* Given data *
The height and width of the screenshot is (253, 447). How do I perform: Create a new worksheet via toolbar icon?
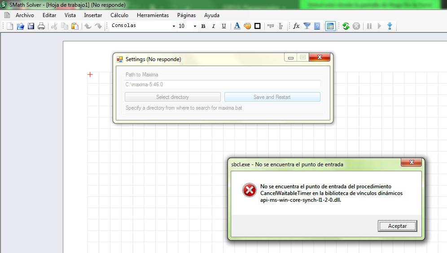10,26
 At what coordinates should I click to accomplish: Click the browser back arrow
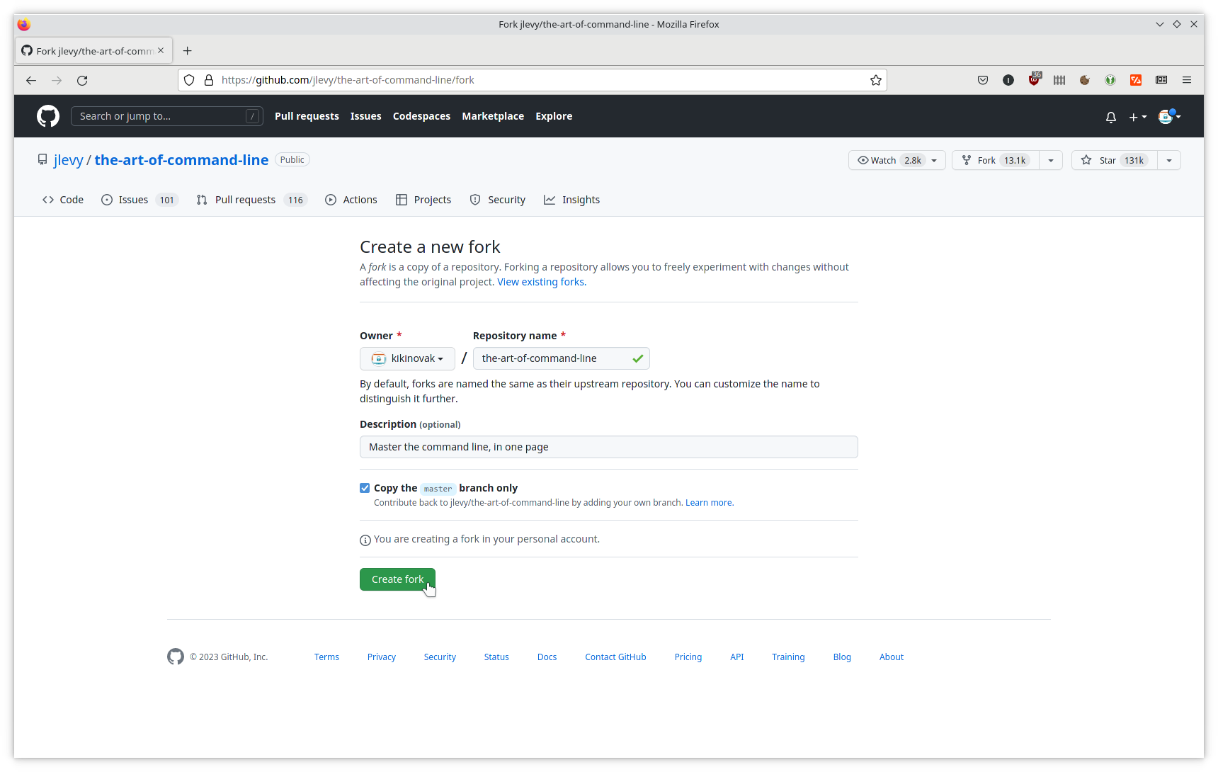pos(31,81)
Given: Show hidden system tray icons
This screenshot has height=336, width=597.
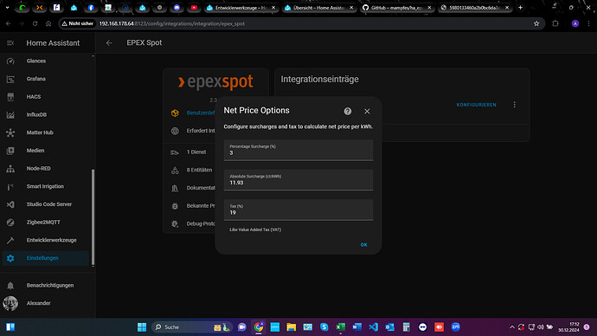Looking at the screenshot, I should [511, 327].
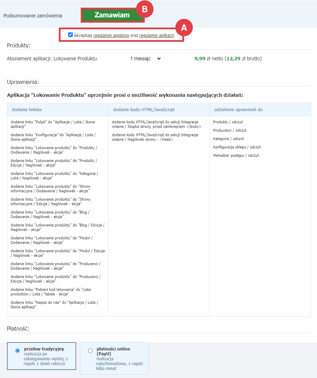The height and width of the screenshot is (378, 317).
Task: Select the "Menadżer postępu / odczyt" permission entry
Action: coord(236,155)
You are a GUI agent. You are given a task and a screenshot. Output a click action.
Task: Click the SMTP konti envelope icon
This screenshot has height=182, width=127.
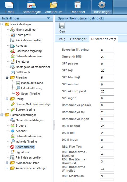coord(13,72)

* Problem *
Pictures should not appear; only the lines from the start of the listing above to the line containing "Task: Click the SMTP konti envelope icon", both ends included, are to be repeated exactly.

* Reply *
The height and width of the screenshot is (253, 447). How do I perform: Create a new worksheet via toolbar icon?
10,26
 At what coordinates should I click to accomplish: Click the browser back arrow
pos(31,81)
Given: Show hidden system tray icons
This screenshot has height=336, width=597.
Looking at the screenshot, I should [511, 327].
The height and width of the screenshot is (378, 317).
Task: Select the "Menadżer postępu / odczyt" permission entry
Action: coord(236,155)
You are a GUI agent. You are given a task and a screenshot. Output a click action.
Task: Click the SMTP konti envelope icon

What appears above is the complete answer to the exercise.